• What the task asks
Could you format the records below as a JSON list of strings, one string per line and skipping any blank lines?
## Start
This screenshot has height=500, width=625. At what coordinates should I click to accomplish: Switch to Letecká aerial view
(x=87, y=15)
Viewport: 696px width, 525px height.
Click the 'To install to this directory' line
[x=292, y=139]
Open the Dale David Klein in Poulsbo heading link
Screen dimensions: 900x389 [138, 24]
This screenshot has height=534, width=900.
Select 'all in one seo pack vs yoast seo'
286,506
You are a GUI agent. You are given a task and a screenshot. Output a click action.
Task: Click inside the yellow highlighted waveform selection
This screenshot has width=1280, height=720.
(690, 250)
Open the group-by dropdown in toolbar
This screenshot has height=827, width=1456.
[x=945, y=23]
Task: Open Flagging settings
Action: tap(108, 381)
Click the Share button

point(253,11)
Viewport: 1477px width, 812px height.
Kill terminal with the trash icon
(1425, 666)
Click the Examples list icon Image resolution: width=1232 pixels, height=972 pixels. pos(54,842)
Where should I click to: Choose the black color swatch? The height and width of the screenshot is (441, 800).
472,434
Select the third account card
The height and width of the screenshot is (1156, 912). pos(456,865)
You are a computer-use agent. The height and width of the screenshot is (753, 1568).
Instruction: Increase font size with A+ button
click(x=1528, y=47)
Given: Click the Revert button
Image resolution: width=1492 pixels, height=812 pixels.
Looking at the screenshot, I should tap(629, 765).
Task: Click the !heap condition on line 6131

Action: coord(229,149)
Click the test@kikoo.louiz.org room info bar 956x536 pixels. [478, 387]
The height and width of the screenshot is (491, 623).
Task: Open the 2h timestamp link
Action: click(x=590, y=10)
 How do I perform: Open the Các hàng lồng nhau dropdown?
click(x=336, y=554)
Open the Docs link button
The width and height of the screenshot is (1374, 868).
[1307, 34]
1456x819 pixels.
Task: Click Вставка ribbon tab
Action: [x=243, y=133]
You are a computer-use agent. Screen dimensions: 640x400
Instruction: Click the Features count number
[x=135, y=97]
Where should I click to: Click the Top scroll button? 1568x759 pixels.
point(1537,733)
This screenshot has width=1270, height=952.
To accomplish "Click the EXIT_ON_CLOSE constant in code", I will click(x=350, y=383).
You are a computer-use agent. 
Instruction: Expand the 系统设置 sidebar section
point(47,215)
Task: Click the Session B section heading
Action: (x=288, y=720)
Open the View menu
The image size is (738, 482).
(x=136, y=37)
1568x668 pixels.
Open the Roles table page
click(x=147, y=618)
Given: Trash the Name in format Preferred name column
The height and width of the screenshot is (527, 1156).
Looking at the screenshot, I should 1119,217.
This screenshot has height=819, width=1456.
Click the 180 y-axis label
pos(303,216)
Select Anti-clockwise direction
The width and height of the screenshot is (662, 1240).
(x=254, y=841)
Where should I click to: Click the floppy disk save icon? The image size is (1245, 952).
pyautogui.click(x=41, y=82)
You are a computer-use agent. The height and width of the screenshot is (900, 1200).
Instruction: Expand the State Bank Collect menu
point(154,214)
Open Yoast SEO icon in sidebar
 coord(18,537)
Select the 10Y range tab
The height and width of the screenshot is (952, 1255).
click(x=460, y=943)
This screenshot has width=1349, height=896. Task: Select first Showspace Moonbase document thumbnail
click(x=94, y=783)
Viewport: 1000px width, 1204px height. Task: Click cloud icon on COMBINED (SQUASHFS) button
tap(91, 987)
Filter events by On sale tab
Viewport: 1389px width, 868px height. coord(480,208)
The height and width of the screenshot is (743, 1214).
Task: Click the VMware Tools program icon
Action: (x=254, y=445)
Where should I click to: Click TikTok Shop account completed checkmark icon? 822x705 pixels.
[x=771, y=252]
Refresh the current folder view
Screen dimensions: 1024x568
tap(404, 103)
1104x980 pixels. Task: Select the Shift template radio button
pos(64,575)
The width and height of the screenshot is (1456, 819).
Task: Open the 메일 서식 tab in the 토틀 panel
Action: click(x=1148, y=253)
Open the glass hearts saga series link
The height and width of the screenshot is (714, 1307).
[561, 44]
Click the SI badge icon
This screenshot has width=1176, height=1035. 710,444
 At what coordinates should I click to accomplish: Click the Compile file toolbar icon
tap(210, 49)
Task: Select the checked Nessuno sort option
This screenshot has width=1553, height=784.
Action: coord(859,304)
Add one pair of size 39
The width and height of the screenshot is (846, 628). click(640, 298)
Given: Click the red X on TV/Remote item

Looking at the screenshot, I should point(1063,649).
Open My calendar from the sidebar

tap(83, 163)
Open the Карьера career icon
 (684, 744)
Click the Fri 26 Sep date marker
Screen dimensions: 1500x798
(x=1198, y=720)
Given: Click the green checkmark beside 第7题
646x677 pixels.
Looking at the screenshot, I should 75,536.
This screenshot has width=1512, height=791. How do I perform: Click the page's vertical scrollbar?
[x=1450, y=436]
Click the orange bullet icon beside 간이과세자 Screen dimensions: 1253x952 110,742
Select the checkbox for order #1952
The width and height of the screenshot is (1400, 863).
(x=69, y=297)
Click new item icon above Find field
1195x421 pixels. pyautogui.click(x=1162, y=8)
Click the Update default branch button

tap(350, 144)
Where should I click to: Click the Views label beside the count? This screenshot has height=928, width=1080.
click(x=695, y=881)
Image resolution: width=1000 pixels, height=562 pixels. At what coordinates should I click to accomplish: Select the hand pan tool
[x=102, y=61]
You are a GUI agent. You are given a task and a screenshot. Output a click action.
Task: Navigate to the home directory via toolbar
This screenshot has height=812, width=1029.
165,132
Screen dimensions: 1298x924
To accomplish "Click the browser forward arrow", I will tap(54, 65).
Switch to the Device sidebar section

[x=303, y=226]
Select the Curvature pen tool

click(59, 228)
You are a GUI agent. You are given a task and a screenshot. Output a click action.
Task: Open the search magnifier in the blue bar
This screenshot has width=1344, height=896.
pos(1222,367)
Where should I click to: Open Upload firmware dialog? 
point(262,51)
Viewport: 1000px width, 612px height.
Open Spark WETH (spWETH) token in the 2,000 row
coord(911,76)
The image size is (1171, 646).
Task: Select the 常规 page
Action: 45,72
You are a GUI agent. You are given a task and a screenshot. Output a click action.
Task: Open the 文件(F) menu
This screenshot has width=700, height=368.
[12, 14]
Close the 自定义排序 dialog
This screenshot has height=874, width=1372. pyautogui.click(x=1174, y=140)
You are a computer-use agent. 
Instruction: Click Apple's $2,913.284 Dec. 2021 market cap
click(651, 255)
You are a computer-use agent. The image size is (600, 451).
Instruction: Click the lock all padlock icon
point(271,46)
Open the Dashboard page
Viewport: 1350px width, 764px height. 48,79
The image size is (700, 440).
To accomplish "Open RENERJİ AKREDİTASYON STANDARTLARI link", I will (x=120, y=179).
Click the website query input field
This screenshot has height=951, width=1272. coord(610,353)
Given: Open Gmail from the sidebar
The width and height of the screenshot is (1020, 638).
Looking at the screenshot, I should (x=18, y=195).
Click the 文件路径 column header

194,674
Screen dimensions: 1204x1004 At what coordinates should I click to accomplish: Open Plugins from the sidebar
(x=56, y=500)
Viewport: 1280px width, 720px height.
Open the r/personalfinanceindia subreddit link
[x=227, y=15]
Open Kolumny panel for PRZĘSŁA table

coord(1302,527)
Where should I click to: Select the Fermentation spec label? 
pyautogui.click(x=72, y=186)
## End
• Reply to the exercise
[
  "This screenshot has height=500, width=625. At what coordinates should I click to accomplish: Switch to Letecká aerial view",
  "(x=87, y=15)",
  "Viewport: 696px width, 525px height.",
  "Click the 'To install to this directory' line",
  "[x=292, y=139]",
  "Open the Dale David Klein in Poulsbo heading link",
  "Screen dimensions: 900x389 [138, 24]",
  "This screenshot has height=534, width=900.",
  "Select 'all in one seo pack vs yoast seo'",
  "286,506",
  "You are a GUI agent. You are given a task and a screenshot. Output a click action.",
  "Task: Click inside the yellow highlighted waveform selection",
  "This screenshot has width=1280, height=720.",
  "(690, 250)",
  "Open the group-by dropdown in toolbar",
  "This screenshot has height=827, width=1456.",
  "[x=945, y=23]",
  "Task: Open Flagging settings",
  "Action: tap(108, 381)",
  "Click the Share button",
  "point(253,11)",
  "Viewport: 1477px width, 812px height.",
  "Kill terminal with the trash icon",
  "(1425, 666)",
  "Click the Examples list icon Image resolution: width=1232 pixels, height=972 pixels. pos(54,842)",
  "Where should I click to: Choose the black color swatch? The height and width of the screenshot is (441, 800).",
  "472,434",
  "Select the third account card",
  "The height and width of the screenshot is (1156, 912). pos(456,865)",
  "You are a computer-use agent. The height and width of the screenshot is (753, 1568).",
  "Instruction: Increase font size with A+ button",
  "click(x=1528, y=47)",
  "Given: Click the Revert button",
  "Image resolution: width=1492 pixels, height=812 pixels.",
  "Looking at the screenshot, I should tap(629, 765).",
  "Task: Click the !heap condition on line 6131",
  "Action: coord(229,149)",
  "Click the test@kikoo.louiz.org room info bar 956x536 pixels. [478, 387]",
  "The height and width of the screenshot is (491, 623).",
  "Task: Open the 2h timestamp link",
  "Action: click(x=590, y=10)",
  " How do I perform: Open the Các hàng lồng nhau dropdown?",
  "click(x=336, y=554)",
  "Open the Docs link button",
  "The width and height of the screenshot is (1374, 868).",
  "[1307, 34]",
  "1456x819 pixels.",
  "Task: Click Вставка ribbon tab",
  "Action: [x=243, y=133]",
  "You are a computer-use agent. Screen dimensions: 640x400",
  "Instruction: Click the Features count number",
  "[x=135, y=97]",
  "Where should I click to: Click the Top scroll button? 1568x759 pixels.",
  "point(1537,733)",
  "This screenshot has width=1270, height=952.",
  "To accomplish \"Click the EXIT_ON_CLOSE constant in code\", I will click(x=350, y=383).",
  "You are a computer-use agent. ",
  "Instruction: Expand the 系统设置 sidebar section",
  "point(47,215)",
  "Task: Click the Session B section heading",
  "Action: (x=288, y=720)",
  "Open the View menu",
  "The image size is (738, 482).",
  "(x=136, y=37)",
  "1568x668 pixels.",
  "Open the Roles table page",
  "click(x=147, y=618)",
  "Given: Trash the Name in format Preferred name column",
  "The height and width of the screenshot is (527, 1156).",
  "Looking at the screenshot, I should 1119,217.",
  "This screenshot has height=819, width=1456.",
  "Click the 180 y-axis label",
  "pos(303,216)",
  "Select Anti-clockwise direction",
  "The width and height of the screenshot is (662, 1240).",
  "(x=254, y=841)",
  "Where should I click to: Click the floppy disk save icon? The image size is (1245, 952).",
  "pyautogui.click(x=41, y=82)",
  "You are a computer-use agent. The height and width of the screenshot is (900, 1200).",
  "Instruction: Expand the State Bank Collect menu",
  "point(154,214)",
  "Open Yoast SEO icon in sidebar",
  " coord(18,537)",
  "Select the 10Y range tab",
  "The height and width of the screenshot is (952, 1255).",
  "click(x=460, y=943)",
  "This screenshot has width=1349, height=896. Task: Select first Showspace Moonbase document thumbnail",
  "click(x=94, y=783)",
  "Viewport: 1000px width, 1204px height. Task: Click cloud icon on COMBINED (SQUASHFS) button",
  "tap(91, 987)",
  "Filter events by On sale tab",
  "Viewport: 1389px width, 868px height. coord(480,208)",
  "The height and width of the screenshot is (743, 1214).",
  "Task: Click the VMware Tools program icon",
  "Action: (x=254, y=445)",
  "Where should I click to: Click TikTok Shop account completed checkmark icon? 822x705 pixels.",
  "[x=771, y=252]",
  "Refresh the current folder view",
  "Screen dimensions: 1024x568",
  "tap(404, 103)",
  "1104x980 pixels. Task: Select the Shift template radio button",
  "pos(64,575)",
  "The width and height of the screenshot is (1456, 819).",
  "Task: Open the 메일 서식 tab in the 토틀 panel",
  "Action: click(x=1148, y=253)",
  "Open the glass hearts saga series link",
  "The height and width of the screenshot is (714, 1307).",
  "[561, 44]",
  "Click the SI badge icon",
  "This screenshot has width=1176, height=1035. 710,444",
  " At what coordinates should I click to accomplish: Click the Compile file toolbar icon",
  "tap(210, 49)",
  "Task: Select the checked Nessuno sort option",
  "This screenshot has width=1553, height=784.",
  "Action: coord(859,304)",
  "Add one pair of size 39",
  "The width and height of the screenshot is (846, 628). click(640, 298)",
  "Given: Click the red X on TV/Remote item",
  "Looking at the screenshot, I should point(1063,649).",
  "Open My calendar from the sidebar",
  "tap(83, 163)",
  "Open the Карьера career icon",
  " (684, 744)",
  "Click the Fri 26 Sep date marker",
  "Screen dimensions: 1500x798",
  "(x=1198, y=720)",
  "Given: Click the green checkmark beside 第7题",
  "646x677 pixels.",
  "Looking at the screenshot, I should 75,536.",
  "This screenshot has width=1512, height=791. How do I perform: Click the page's vertical scrollbar?",
  "[x=1450, y=436]",
  "Click the orange bullet icon beside 간이과세자 Screen dimensions: 1253x952 110,742",
  "Select the checkbox for order #1952",
  "The width and height of the screenshot is (1400, 863).",
  "(x=69, y=297)",
  "Click new item icon above Find field",
  "1195x421 pixels. pyautogui.click(x=1162, y=8)",
  "Click the Update default branch button",
  "tap(350, 144)",
  "Where should I click to: Click the Views label beside the count? This screenshot has height=928, width=1080.",
  "click(x=695, y=881)",
  "Image resolution: width=1000 pixels, height=562 pixels. At what coordinates should I click to accomplish: Select the hand pan tool",
  "[x=102, y=61]",
  "You are a GUI agent. You are given a task and a screenshot. Output a click action.",
  "Task: Navigate to the home directory via toolbar",
  "This screenshot has height=812, width=1029.",
  "165,132",
  "Screen dimensions: 1298x924",
  "To accomplish \"Click the browser forward arrow\", I will tap(54, 65).",
  "Switch to the Device sidebar section",
  "[x=303, y=226]",
  "Select the Curvature pen tool",
  "click(59, 228)",
  "You are a GUI agent. You are given a task and a screenshot. Output a click action.",
  "Task: Open the search magnifier in the blue bar",
  "This screenshot has width=1344, height=896.",
  "pos(1222,367)",
  "Where should I click to: Open Upload firmware dialog? ",
  "point(262,51)",
  "Viewport: 1000px width, 612px height.",
  "Open Spark WETH (spWETH) token in the 2,000 row",
  "coord(911,76)",
  "The image size is (1171, 646).",
  "Task: Select the 常规 page",
  "Action: 45,72",
  "You are a GUI agent. You are given a task and a screenshot. Output a click action.",
  "Task: Open the 文件(F) menu",
  "This screenshot has width=700, height=368.",
  "[12, 14]",
  "Close the 自定义排序 dialog",
  "This screenshot has height=874, width=1372. pyautogui.click(x=1174, y=140)",
  "You are a computer-use agent. ",
  "Instruction: Click Apple's $2,913.284 Dec. 2021 market cap",
  "click(651, 255)",
  "You are a computer-use agent. The image size is (600, 451).",
  "Instruction: Click the lock all padlock icon",
  "point(271,46)",
  "Open the Dashboard page",
  "Viewport: 1350px width, 764px height. 48,79",
  "The image size is (700, 440).",
  "To accomplish \"Open RENERJİ AKREDİTASYON STANDARTLARI link\", I will (x=120, y=179).",
  "Click the website query input field",
  "This screenshot has height=951, width=1272. coord(610,353)",
  "Given: Open Gmail from the sidebar",
  "The width and height of the screenshot is (1020, 638).",
  "Looking at the screenshot, I should (x=18, y=195).",
  "Click the 文件路径 column header",
  "194,674",
  "Screen dimensions: 1204x1004 At what coordinates should I click to accomplish: Open Plugins from the sidebar",
  "(x=56, y=500)",
  "Viewport: 1280px width, 720px height.",
  "Open the r/personalfinanceindia subreddit link",
  "[x=227, y=15]",
  "Open Kolumny panel for PRZĘSŁA table",
  "coord(1302,527)",
  "Where should I click to: Select the Fermentation spec label? ",
  "pyautogui.click(x=72, y=186)"
]